- _Task requirements_
Until you reach the line containing "Open Najemcy people icon", reproduce each line of the listing exactly, please, and include that line as well.
════════════════
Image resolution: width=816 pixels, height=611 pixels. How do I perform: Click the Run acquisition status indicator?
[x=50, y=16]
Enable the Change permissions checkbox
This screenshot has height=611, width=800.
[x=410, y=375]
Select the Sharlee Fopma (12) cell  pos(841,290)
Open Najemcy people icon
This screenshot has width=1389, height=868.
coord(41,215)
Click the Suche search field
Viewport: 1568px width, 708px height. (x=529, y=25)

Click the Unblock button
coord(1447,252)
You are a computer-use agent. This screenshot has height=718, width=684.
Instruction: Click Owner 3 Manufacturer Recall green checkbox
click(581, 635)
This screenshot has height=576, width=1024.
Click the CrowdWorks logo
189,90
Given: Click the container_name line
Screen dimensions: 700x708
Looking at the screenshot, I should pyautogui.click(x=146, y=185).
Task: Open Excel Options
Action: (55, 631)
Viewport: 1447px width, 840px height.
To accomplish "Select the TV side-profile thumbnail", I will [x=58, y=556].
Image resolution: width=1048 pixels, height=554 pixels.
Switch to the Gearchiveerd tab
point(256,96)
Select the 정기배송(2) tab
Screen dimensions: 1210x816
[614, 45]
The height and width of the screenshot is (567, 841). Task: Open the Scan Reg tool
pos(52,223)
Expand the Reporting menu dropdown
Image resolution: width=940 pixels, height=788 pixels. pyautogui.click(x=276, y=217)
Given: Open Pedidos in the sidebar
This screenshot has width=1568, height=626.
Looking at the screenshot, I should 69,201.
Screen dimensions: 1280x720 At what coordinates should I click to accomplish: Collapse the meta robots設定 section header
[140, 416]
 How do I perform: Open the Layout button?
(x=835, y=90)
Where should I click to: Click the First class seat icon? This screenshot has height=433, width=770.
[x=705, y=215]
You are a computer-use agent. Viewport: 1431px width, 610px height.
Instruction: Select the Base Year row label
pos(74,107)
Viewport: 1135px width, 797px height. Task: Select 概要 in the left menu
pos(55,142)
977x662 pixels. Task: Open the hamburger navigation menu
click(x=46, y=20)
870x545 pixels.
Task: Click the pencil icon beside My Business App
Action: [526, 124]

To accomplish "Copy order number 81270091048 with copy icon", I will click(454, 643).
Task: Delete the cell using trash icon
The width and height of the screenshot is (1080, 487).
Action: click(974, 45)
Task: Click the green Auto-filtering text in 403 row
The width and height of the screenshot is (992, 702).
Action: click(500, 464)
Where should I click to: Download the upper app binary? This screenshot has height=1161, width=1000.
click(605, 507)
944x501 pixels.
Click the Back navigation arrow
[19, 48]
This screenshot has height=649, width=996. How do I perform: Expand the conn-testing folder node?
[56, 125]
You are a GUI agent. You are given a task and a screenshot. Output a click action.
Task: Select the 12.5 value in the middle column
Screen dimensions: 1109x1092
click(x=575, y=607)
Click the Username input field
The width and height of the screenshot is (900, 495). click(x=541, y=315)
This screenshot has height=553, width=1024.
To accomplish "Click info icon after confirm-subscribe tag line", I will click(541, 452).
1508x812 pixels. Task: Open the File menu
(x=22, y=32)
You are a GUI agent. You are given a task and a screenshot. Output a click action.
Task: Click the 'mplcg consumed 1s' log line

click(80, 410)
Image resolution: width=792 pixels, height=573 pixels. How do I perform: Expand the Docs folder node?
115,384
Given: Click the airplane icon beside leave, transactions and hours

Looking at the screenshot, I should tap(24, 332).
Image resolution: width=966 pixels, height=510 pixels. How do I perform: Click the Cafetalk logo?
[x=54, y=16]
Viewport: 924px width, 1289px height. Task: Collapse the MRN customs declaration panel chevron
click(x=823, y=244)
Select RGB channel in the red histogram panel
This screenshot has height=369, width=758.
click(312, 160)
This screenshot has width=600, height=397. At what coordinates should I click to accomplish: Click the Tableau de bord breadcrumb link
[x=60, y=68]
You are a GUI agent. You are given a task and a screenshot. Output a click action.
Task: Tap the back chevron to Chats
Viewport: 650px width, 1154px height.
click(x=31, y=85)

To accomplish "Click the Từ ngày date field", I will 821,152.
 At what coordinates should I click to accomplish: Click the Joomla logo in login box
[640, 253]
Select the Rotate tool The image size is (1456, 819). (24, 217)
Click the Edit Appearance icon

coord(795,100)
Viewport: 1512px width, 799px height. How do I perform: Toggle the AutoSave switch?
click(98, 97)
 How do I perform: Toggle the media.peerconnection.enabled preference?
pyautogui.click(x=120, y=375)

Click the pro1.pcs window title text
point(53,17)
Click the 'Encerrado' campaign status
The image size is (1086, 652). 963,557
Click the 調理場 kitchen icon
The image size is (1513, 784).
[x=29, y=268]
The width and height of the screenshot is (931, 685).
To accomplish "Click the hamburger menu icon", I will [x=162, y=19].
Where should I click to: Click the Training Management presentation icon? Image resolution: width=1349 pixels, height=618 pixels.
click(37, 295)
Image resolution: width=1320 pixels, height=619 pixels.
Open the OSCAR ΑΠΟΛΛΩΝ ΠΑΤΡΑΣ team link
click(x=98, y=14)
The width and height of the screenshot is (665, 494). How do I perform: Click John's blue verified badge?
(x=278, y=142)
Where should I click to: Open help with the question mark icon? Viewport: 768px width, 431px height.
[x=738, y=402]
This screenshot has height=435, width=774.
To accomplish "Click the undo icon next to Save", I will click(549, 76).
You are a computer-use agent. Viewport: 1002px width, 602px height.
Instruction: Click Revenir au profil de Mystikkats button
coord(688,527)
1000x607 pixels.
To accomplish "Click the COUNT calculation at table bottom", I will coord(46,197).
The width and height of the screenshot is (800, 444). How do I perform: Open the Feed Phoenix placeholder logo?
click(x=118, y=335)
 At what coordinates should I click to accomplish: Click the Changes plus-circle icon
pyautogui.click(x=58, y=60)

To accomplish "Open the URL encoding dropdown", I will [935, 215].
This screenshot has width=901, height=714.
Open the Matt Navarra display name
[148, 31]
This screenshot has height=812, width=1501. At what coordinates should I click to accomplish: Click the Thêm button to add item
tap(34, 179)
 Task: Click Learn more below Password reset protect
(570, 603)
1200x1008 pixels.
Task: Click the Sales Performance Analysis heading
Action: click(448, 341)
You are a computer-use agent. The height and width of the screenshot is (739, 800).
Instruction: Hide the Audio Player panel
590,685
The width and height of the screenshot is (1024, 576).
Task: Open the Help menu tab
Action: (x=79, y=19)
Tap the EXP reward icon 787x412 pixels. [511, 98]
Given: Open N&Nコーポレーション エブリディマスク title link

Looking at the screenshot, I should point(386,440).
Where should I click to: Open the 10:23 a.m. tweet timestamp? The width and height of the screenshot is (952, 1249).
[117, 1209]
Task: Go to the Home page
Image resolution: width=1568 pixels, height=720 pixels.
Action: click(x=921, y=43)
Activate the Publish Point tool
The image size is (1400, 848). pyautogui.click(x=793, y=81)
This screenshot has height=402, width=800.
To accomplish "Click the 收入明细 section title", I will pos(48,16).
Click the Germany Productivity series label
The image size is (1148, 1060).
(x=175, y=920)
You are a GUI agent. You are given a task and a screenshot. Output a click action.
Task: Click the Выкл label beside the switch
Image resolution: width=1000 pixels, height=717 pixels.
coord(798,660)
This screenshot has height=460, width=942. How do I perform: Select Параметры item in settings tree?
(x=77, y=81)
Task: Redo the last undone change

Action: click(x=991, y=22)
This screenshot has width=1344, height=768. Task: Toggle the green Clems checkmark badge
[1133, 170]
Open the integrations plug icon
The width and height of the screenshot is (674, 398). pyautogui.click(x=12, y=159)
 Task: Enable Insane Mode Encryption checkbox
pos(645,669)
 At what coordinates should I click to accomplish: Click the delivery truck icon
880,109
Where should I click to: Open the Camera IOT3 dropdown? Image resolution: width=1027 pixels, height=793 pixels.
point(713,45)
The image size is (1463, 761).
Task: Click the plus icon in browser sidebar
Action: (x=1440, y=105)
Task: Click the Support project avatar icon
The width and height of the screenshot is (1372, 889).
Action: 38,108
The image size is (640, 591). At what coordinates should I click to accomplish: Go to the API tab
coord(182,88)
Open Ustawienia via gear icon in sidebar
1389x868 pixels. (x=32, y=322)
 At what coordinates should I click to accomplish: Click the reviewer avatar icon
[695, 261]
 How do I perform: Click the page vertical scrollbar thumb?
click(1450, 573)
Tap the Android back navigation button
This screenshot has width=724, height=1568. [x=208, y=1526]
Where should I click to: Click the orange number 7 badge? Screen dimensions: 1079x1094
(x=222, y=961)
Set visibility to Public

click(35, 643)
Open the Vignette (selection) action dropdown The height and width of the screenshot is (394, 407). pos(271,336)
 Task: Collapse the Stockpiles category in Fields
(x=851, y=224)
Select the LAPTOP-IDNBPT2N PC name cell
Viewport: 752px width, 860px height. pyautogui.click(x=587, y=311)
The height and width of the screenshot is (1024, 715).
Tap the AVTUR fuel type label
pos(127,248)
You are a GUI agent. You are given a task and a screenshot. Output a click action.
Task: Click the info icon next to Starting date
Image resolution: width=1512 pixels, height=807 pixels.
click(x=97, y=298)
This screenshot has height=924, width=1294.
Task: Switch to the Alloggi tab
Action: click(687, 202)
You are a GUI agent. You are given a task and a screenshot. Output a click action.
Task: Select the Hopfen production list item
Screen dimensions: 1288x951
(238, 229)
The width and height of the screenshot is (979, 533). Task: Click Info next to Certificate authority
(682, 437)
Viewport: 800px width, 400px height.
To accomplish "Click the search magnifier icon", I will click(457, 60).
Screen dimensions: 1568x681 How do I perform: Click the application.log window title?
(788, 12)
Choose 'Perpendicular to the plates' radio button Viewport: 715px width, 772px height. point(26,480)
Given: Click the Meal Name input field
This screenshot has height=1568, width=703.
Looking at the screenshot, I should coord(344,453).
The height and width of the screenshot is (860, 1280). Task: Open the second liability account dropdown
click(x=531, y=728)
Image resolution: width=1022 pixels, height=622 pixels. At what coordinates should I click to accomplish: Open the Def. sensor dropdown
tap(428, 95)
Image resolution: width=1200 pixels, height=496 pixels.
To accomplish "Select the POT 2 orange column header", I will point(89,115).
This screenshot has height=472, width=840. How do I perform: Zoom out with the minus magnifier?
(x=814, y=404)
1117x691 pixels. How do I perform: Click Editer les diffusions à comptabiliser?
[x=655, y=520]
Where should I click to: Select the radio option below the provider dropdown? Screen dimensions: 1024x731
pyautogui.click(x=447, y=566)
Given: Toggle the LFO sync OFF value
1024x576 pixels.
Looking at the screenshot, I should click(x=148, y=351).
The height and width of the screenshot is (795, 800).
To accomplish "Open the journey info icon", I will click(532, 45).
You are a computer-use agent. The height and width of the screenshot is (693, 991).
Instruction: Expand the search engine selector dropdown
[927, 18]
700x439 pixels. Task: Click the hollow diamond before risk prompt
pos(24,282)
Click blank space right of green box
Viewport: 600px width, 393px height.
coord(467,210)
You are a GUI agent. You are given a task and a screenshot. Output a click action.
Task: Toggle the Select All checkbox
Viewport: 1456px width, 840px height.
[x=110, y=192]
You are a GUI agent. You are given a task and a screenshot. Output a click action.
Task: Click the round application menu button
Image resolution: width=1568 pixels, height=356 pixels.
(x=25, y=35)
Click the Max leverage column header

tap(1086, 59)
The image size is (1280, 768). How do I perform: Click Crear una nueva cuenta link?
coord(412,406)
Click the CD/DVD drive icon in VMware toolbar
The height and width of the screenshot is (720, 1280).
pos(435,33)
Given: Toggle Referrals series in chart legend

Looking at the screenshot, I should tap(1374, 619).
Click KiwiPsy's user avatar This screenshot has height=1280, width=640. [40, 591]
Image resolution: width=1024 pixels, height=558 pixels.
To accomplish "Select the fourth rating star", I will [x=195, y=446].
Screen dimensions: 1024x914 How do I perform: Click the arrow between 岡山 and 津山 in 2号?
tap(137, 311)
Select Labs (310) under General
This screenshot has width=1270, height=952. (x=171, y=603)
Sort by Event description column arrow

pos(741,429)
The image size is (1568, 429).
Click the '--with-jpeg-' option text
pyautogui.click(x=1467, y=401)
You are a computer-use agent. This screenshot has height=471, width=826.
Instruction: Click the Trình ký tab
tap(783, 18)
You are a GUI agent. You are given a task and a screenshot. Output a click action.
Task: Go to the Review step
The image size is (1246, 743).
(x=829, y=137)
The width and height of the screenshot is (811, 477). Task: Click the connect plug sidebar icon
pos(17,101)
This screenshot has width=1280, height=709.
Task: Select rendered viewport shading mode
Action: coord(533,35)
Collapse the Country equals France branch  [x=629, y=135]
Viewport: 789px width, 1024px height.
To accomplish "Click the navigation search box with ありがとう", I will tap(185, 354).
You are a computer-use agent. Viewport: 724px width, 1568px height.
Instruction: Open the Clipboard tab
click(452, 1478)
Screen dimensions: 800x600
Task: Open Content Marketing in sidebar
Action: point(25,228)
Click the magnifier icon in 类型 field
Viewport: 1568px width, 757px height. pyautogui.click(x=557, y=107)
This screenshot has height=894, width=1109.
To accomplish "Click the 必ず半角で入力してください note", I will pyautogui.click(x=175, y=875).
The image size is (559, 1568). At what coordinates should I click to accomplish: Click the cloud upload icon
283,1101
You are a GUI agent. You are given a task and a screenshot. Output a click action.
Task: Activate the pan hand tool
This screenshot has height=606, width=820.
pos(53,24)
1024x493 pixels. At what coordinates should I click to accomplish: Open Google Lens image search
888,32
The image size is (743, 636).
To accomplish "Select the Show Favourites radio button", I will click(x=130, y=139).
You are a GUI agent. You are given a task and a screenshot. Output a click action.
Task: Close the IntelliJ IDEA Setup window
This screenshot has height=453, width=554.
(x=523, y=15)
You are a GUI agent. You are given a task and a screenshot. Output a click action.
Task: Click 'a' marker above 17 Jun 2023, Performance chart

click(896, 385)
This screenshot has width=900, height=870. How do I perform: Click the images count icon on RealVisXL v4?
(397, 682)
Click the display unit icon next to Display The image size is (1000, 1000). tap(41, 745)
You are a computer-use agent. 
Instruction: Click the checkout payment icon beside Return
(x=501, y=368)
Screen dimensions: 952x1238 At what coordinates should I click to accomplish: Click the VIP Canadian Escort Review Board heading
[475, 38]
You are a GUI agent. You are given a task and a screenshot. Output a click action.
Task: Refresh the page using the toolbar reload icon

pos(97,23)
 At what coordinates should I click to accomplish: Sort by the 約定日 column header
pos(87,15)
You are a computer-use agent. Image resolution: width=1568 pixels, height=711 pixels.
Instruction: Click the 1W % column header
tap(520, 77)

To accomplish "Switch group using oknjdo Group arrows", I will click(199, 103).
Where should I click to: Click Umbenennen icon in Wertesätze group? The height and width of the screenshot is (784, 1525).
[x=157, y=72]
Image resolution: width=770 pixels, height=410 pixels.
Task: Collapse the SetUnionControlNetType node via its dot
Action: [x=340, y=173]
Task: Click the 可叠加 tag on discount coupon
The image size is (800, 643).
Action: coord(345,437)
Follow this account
════════════════
- _Answer to this task_
Image resolution: width=816 pixels, height=611 pixels. How do I perform: Click the Run acquisition status indicator?
[x=50, y=16]
Enable the Change permissions checkbox
This screenshot has height=611, width=800.
[x=410, y=375]
Select the Sharlee Fopma (12) cell  pos(841,290)
Open Najemcy people icon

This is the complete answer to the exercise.